It has written a letter of comment in advance of next week’s scheduled States debate, saying that the committee is not persuaded that the framework, if it is intended to guide the long-term management of public finances, provides ‘the clarity, discipline or accountability required of a fiscal framework of this importance.’
Scrutiny held a hearing on the framework with the Policy & Resources Committee last week, where politicians and officials struggled to convince the panel of value of the framework or its resilience and purpose. The committee has now gone further and said that the framework is ‘not sufficiently clear, coherent or robust to operate as an effective constraint on fiscal decision-making’.
It said that the committee could not outline whether the new framework was anchored in the principle of long-term permanent balance or long-term financial stability, and whether it was fulfilling its role as a stable reference point for decision-making and scrutiny.

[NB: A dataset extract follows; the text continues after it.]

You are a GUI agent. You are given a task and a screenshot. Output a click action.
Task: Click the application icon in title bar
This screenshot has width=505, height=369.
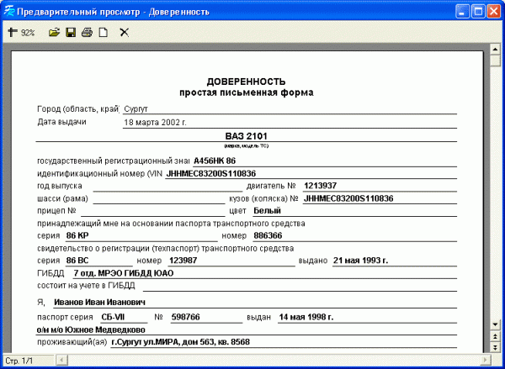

‘The committee considers that a fiscal framework without a clear and stable organising principle cannot provide a reliable basis for long-term fiscal management,’ said Scrutiny president Andy Sloan.
He described the new approach as ‘substituting discretion for discipline’.
The committee has told political colleagues that the framework offers no effective ‘guardrails’ on levels of public debt and does not provide scope for additional borrowing, and claims it is ‘ambiguous’ over short-term borrowing for cash flow management, which could lead to repeated use of expensive short-term borrowing against running deficits in public finances.
Deputy Sloan has also said that his committee lacks confidence in P&R’s intentions to build up reserves and described governance of the framework as ‘a material weakness’.
If P&R intends to use its independent Fiscal Policy Panel – of which Deputy Sloan was at one time a member before he was controversially removed – to any greater extent, he has proposed that Scrutiny should take over the commissioning of the panel in a move to ‘improve independence and enhance accountability’.
The Scrutiny letter urges deputies to reject the proposal and direct P&R to return with a revised framework focusing on clarity of its core fiscal principle, with clearer conditions over borrowing, treatment of reserves and strengthened oversight.